The strident denials then ‘shoot the messenger’ reactions from the Minister for Primary Industries Nathan Guy, officials and commercial interests, strongly suggests there is more truth to this story than lies.
Results from a worldwide study involving the University of Auckland reveal that New Zealand’s catch is estimated to be 2.7 times more than what has been reported to the UN. Between 1950-2013 New Zealand reported 15.3 million tonnes of catch. The report estimates another 24.7 million tonnes were not logged, most of it being unreported commercial catch and discarded fish. Recreational and customary catch was estimated to be 0.51 million tonnes, or 1.3% of the total catch, none of which was reported.
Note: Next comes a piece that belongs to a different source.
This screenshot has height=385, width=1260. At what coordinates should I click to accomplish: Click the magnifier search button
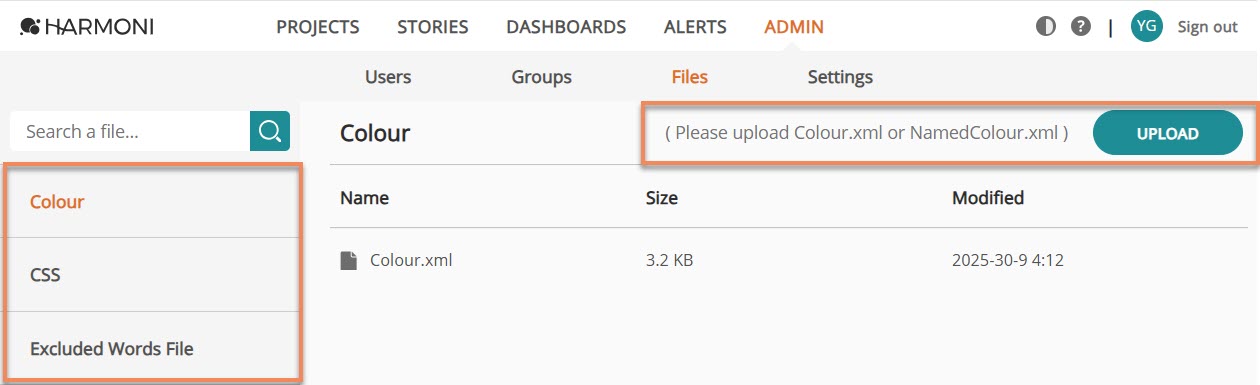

While New Zealand is not the only country under-reporting we are the only one that trumpets to all who will listen that we’ve had a ‘world-leading’ Quota Management System since 1986. Clearly not.
Misreporting of catch tonnages to the UN has dropped from 2.7 times to a conservative 2.1 times since the QMS was introduced. Although this is an improvement you have to wonder why New Zealand authorities have been so blasé with the truth.
Of concern to all of us is the researcher’s conclusion that the QMS “undermines sustainable fisheries management by inadvertently incentivising misreporting and dumping”.
The researchers go on to say the available evidence demonstrates a weakness of the QMS and they urge officials to “spend more time talking and listening to the fishers themselves, observers and compliance officers”.
LegaSea agrees there needs to be a robust, full review into the Quota Management System, and how the Ministry for Primary Industries operates and coordinates its activities with commercial interests, given that only an estimated 42.5 percent of industrial catch by New Zealand vessels was reported.
Foreign flagged vessels caught 42 percent of the industrial catch who, according to the researchers, targeted some of the most misreported and discarded species including hoki, squid, jack mackerel, barracouta and southern blue whiting.
Richard Baker, LegaSea spokesperson, said after the report’s release on May 16th, “The deliberate misreporting of catch to the United Nations for more than 50 years demonstrates a serious level of dysfunction in the Ministry for Primary Industries. This is a major concern given that the Ministry and Minister, Nathan Guy, are tasked with overseeing the quota system on behalf of the public”.